MAHF Reviews: Monument 14

My first impressions of Emmy Laybourne’s Monument 14 wasn’t entirely good.  For one thing, the characters seemed incredibly cliched.  You have:

  • The everyman main character, usually a freshman or junior in high school, often knocked around literally and figuratively.
  • His brother, withdrawn and a bit of a whiner, slightly younger than the main character.
  • The pretty athletic girl who our everyman desires.
  • The jock, often a bully of the main character, and currently in a relationship with the pretty athletic girl.
  • An adult who really, really, shouldn’t leave, but leaves and never comes back.
  • And a very withdrawn kid who people always spread rumors about, who winds up saving the day more than once.

Throw these tropes into a survival scenario, and you’d have something resembling that show Flight 29 Down.  However, Monument 14 did some neat things with those cliches and turned itself into one of the most creative, albeit unrealistic, survival books I’ve ever read.  Not that it’s perfect or anything.

▶ Provided records:
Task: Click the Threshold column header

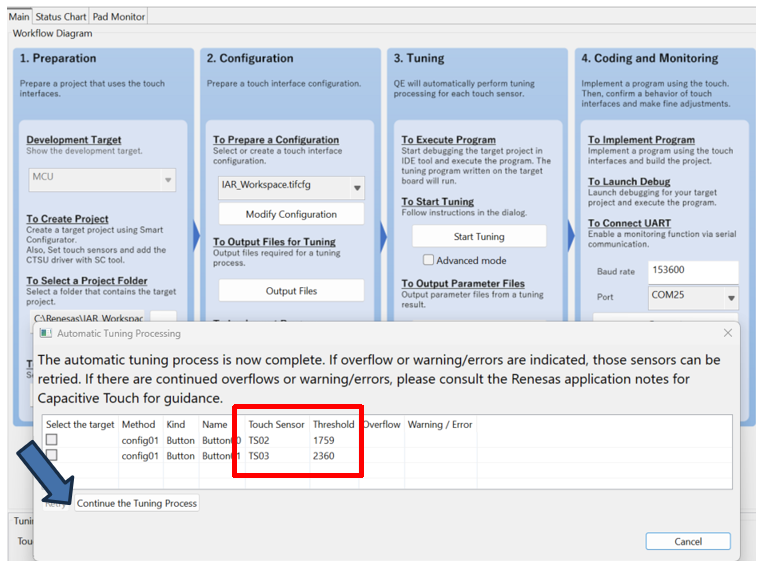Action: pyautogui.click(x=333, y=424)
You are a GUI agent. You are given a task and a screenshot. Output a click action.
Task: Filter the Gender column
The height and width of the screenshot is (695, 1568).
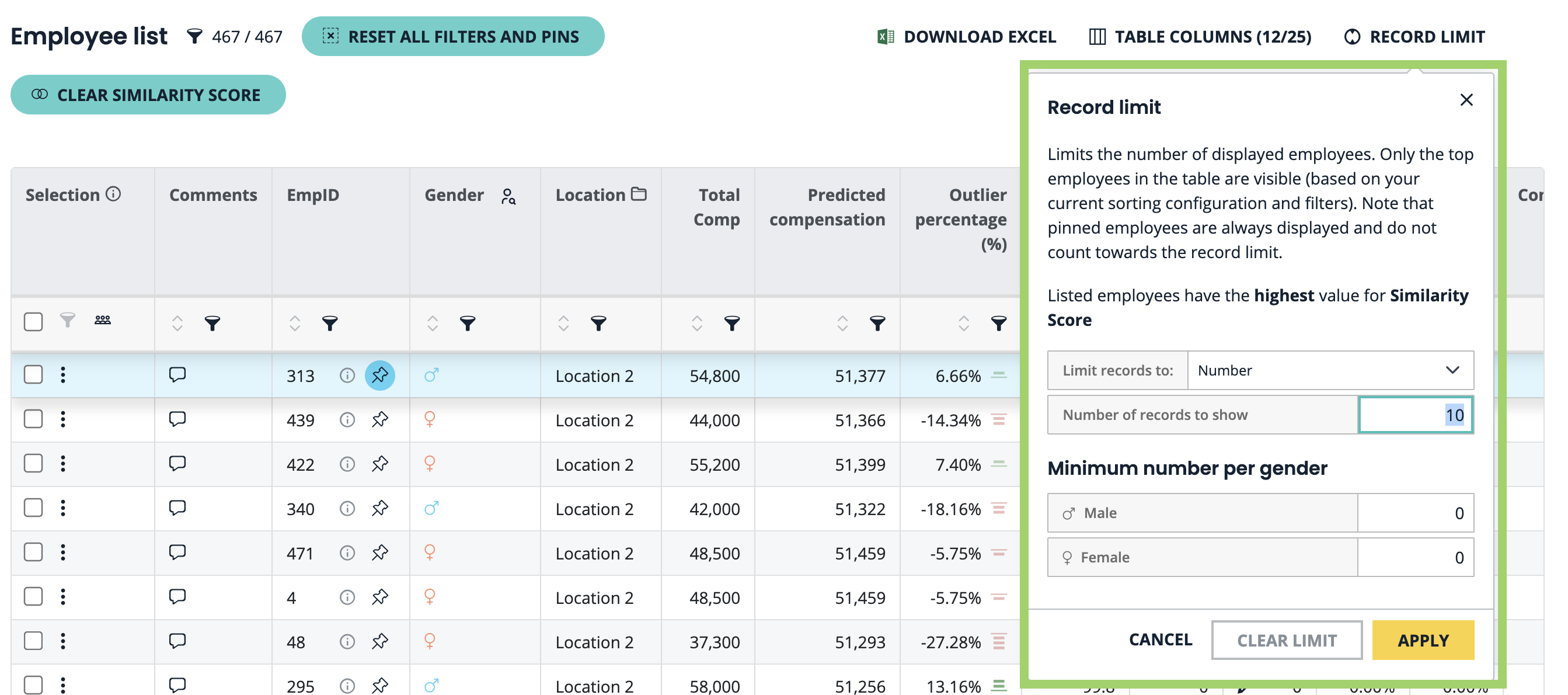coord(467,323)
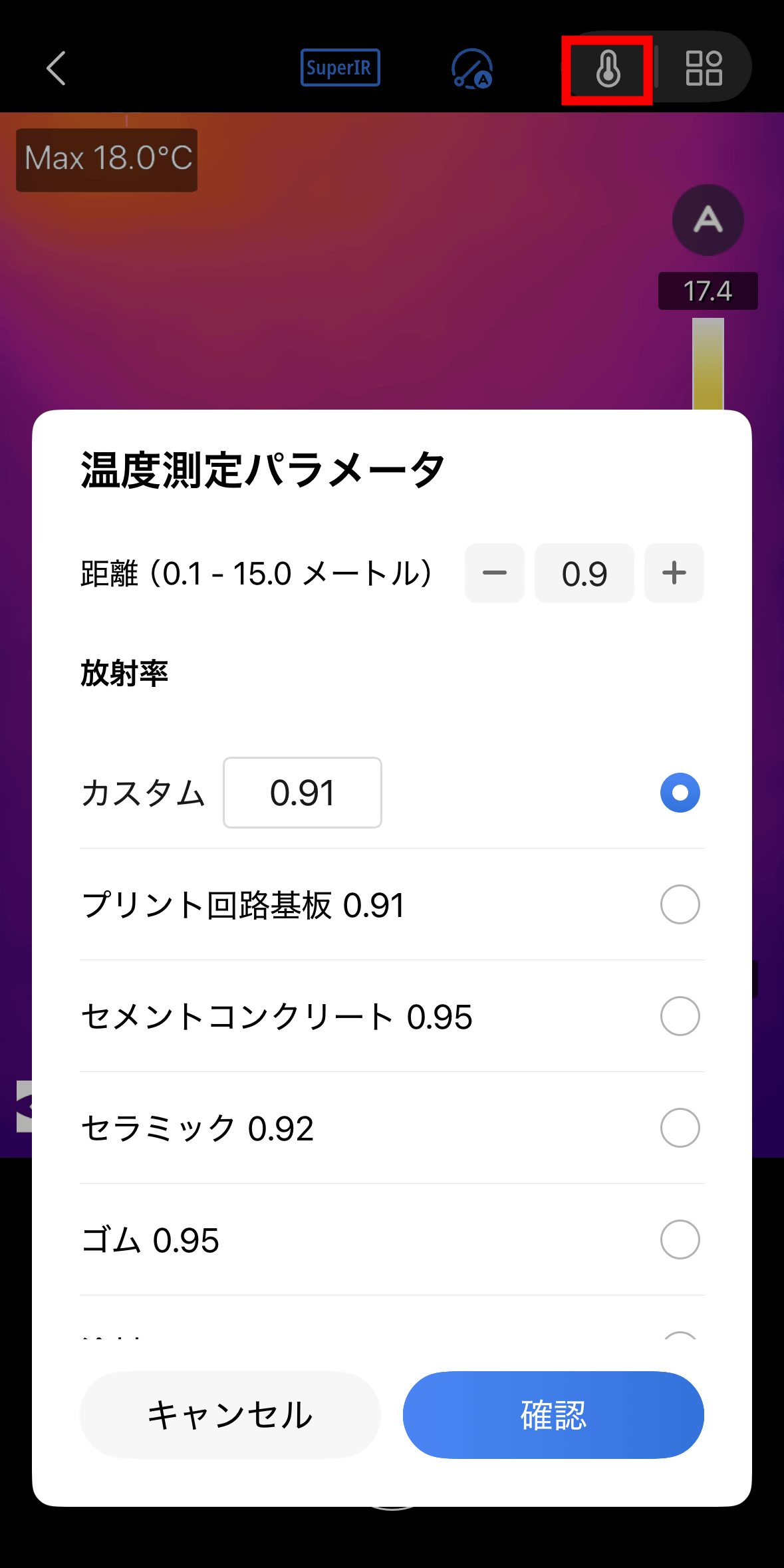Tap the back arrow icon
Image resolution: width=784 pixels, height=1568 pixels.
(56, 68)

* * *

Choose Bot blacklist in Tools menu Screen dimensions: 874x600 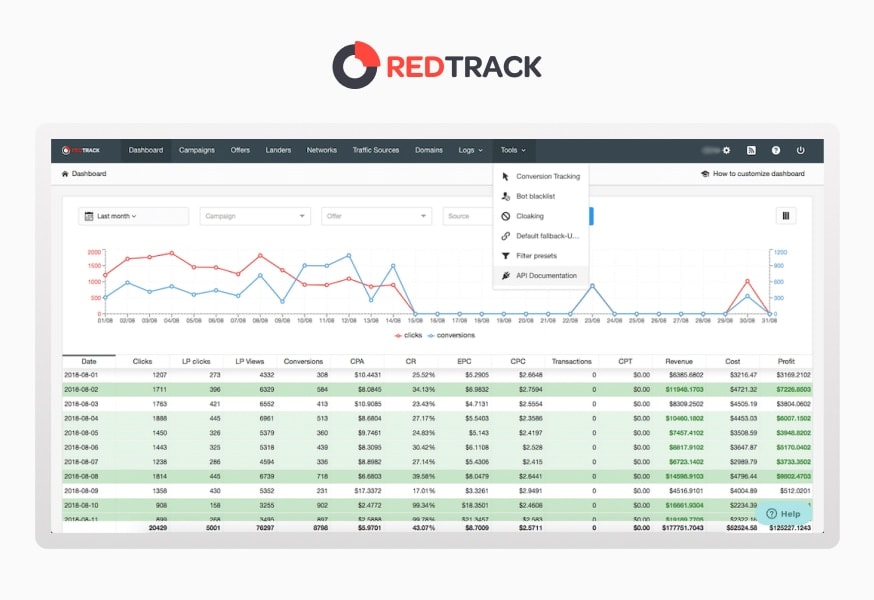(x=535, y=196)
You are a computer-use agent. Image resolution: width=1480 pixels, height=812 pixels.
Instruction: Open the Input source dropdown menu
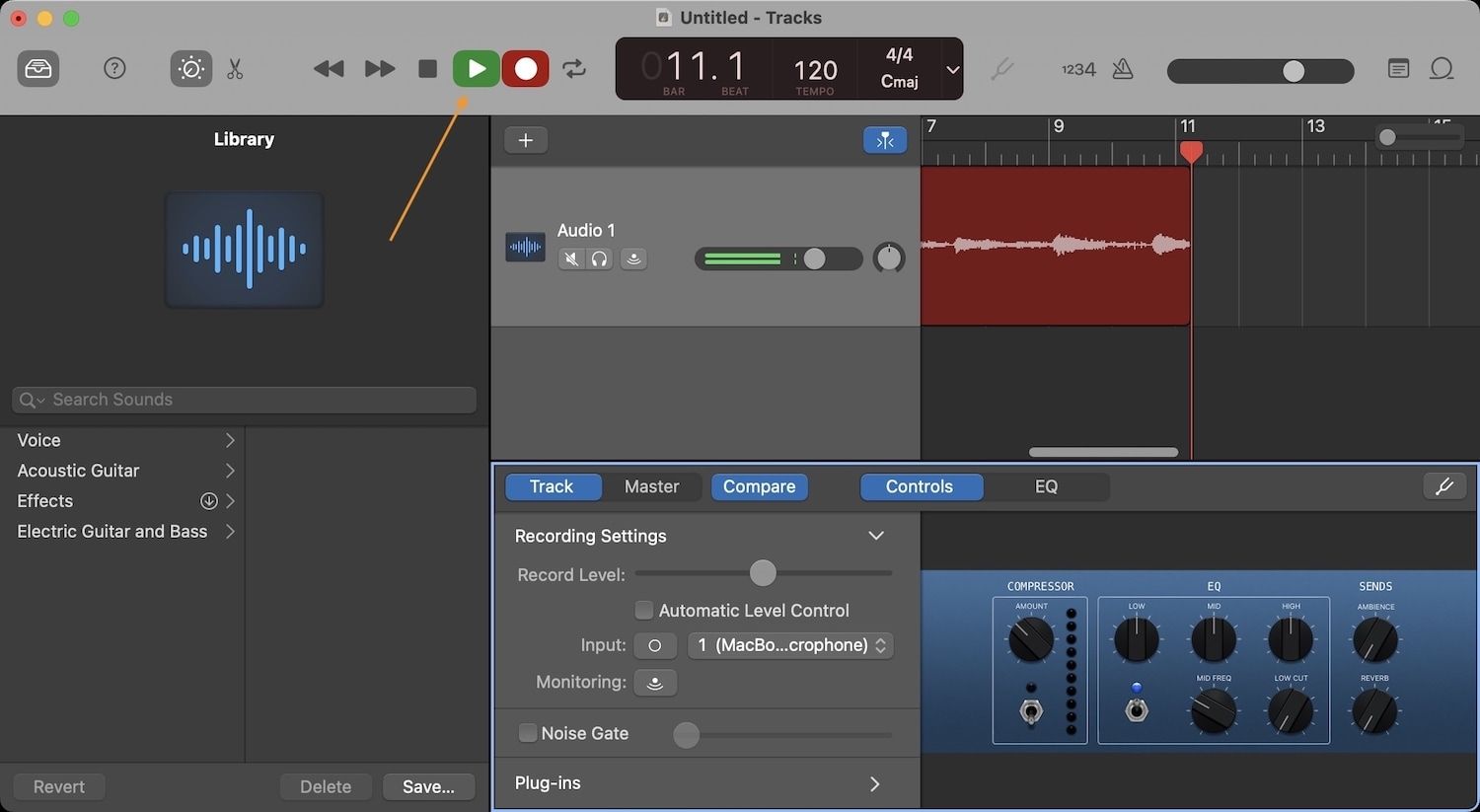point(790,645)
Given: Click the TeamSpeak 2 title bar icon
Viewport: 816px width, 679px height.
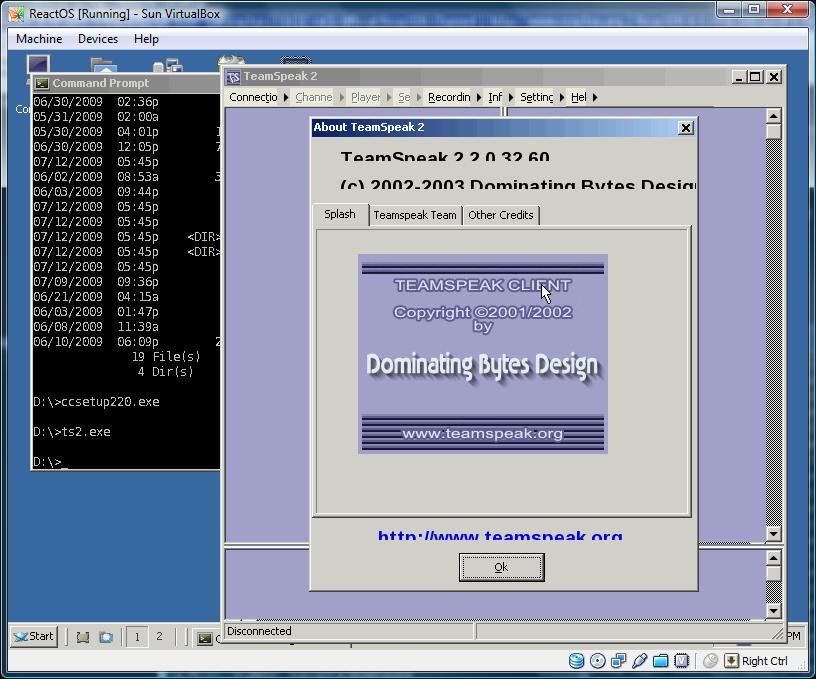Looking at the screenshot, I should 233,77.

* * *

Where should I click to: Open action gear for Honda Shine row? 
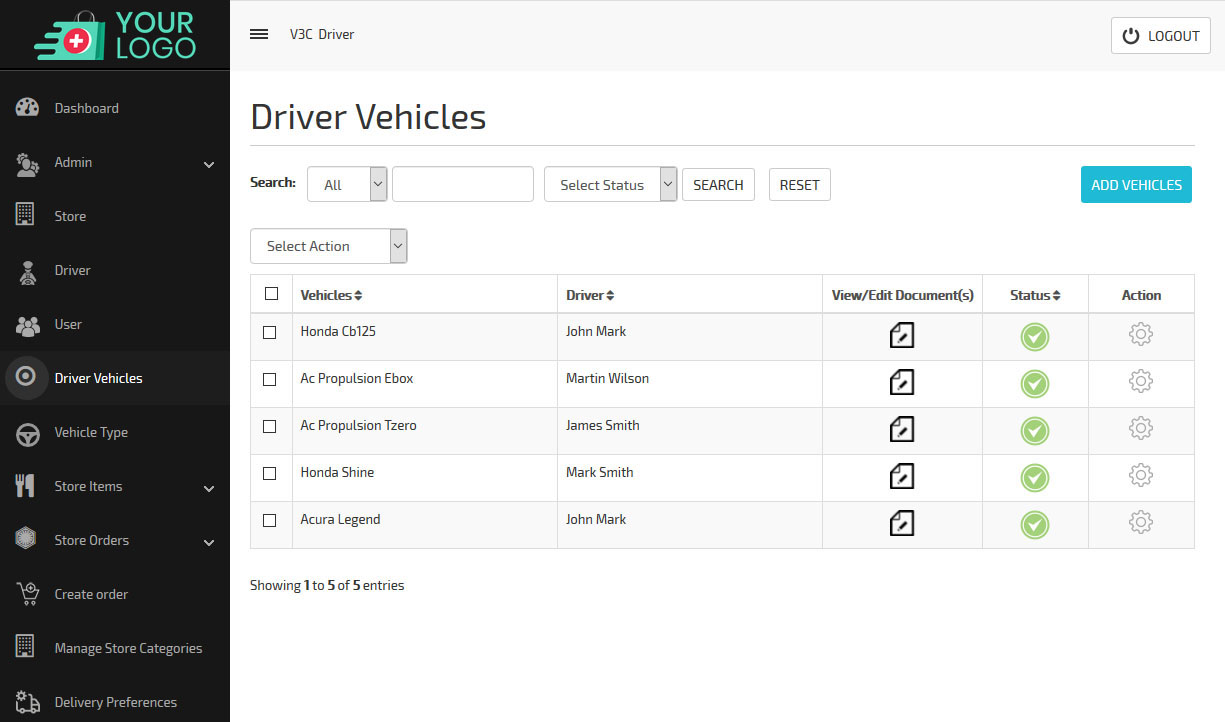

▶ Objectives:
A) List the character types that the Monument 14 review names as cliches in its bulleted list.
B) Please pick up the Monument 14 review after its final sentence and write the next part.
The records can be set aside; nothing here depends on them.

▶ Responses per task:
A)
- The everyman main character
- His brother
- The pretty athletic girl
- The jock
- An adult who leaves and never comes back
- A very withdrawn kid

B)
Our story follows Dean and his brother Alex, who, along with twelve other kids, are stranded in a Target-like superstore when their buses go nuts during the largest hailstorm this side of Ripley’s Believe It or Not.  As it turns out, this hailstorm was caused by adverse weather conditions, which in turn were caused by a megatsunami which wiped out the east coast.  Also, said adverse weather released some crazy chemical weapons from a NORAD base in Colorado that, depending on your blood type, could render you infertile or turn you into a raging murderous psychopath.  (Side note: Why would you make a chemical weapon that corresponds to blood type?  What if the person you were targeting with it would just not be able to have kids anymore?)  These fourteen kids, using what they find in the superstore, make something resembling a society, all while facing crazy people and crazier weather.  However, getting a message that informs them of evacuations at Denver International Airport, eight of them choose to go looking for help, while the rest stay behind.  Ooops, I forgot the spoiler message.  SPOILERS BEHIND!!!!!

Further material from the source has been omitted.